Basic Checkpoint and Restore
In the simplest form of checkpoint and restore (C/R), we have two processes: first the checkpointed one, and later on the restored process. When the C/R is performed using CRIU as a standalone binary it gets a bit more complex. CRIU, as a tool tailored for more complex use-cases than single process C/R, attempts to checkpoint not only its primary target (the process with all its threads), but the whole process group: the process with all its children and their children. When the checkpoint is initiated from the JVM process, CRIU would be a child process, too. That’s one reason why CRaC uses an intermediary process: criuengine
. This process escapes the children hierarchy and then exec’s (*) CRIU. CRIU persists the state of the original JVM process and then terminates it, using KILL signal (9). That’s why a process that was correctly checkpointed returns exit code 128+9 = 137.
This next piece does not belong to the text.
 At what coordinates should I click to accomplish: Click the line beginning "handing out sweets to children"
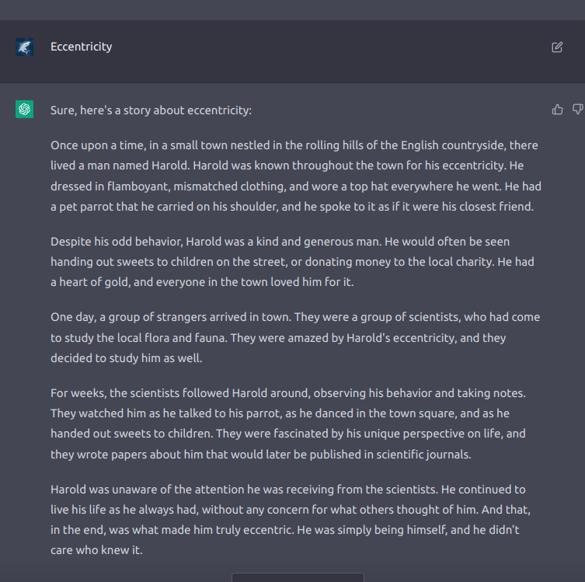coord(280,262)
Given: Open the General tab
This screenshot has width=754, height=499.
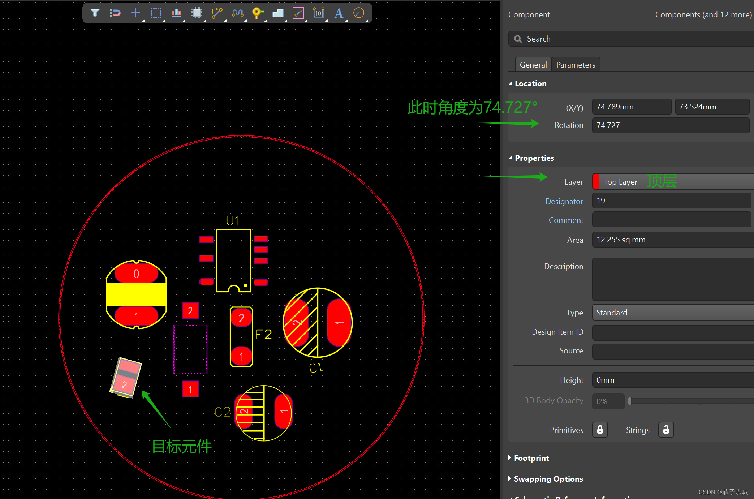Looking at the screenshot, I should pos(533,65).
(*) The term exec’s here refers to the exec
in POSIX fork & exec pattern. It replaces the current program with a new program.
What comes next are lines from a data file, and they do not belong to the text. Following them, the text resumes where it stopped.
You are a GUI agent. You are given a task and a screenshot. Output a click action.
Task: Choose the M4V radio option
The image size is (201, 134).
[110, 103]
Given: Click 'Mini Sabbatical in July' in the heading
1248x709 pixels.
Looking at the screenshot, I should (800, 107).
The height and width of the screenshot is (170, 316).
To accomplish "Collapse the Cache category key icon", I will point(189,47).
When the JVM is restored, the process started with java -XX:CRaCRestoreFrom=…
does not start the JVM. Instead it exec’s CRIU (through criuengine
) which starts the restored process as its child. Since the process might have some internal dependency on its original PID, the restored child will have the same PID as the original checkpointed process. When CRIU is finished reconstructing the process, it exec’s into criuengine restorewait
: the only task of this program is to wait until its only child (the restored JVM) exits and propagate its status.
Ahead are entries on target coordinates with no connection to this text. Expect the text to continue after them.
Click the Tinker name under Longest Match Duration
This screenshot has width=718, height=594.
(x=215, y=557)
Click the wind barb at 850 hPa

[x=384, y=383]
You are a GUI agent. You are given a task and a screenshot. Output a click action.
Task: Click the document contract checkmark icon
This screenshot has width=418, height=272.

However, this means that now there are two processes and if a script that executed java -XX:CRaCRestoreFrom=…
obtained this process’s PID value, it is not the PID of the restored process. While criuengine restorewait
propagates all the signals it can, KILL and STOP signals cannot be handled (propagated) and therefore the restored JVM process would not be killed but only get orphaned.
Checkpointed Process Wrapper
In some cases, such as when running the to-be-checkpointed JVM in a container, this might get even more complicated. In containers, unless wrapping the JVM process with a shell script, this would be running with the special PID value of 1. This would prohibit the 'escape' of criuengine checkpoint
and the checkpoint would fail. Therefore, when the JVM is checkpointable and runs with PID 1 it turns into a dummy wrapper process and starts another process, the actual JVM. As a result, the container would again host two processes.
In the future there might be other situations that would follow the checkpointed JVM termination with further actions, e.g. post-processing of the process image. For seamless experience in a shell, this post-execution would also require a wrapper that waits until all the work is done.
If your scripts must use KILL or STOP signals these should send it to all processes within the group, e.g. using kill -9 -<pid>
.
Without CRIU
While CRIU offers the most mature C/R implementation, the complexity of its task requires elevated capabilities. In the case of CRaC, at least the CAP_CHECKPOINT_RESTORE
and CAP_SYS_PTRACE
. This might not be suitable in all deployment environments, particularly in restricted containers, and therefore the CRaC project explores other implementations as well. These might work with a different hierarchy of processes.
One reason for these elevated permissions is the ability to use arbitrary PIDs for new processes/threads. Java programs usually do not use its PID extensively and other C/R implementations might relax this requirement. Therefore, it is highly advisable to not rely on its constness.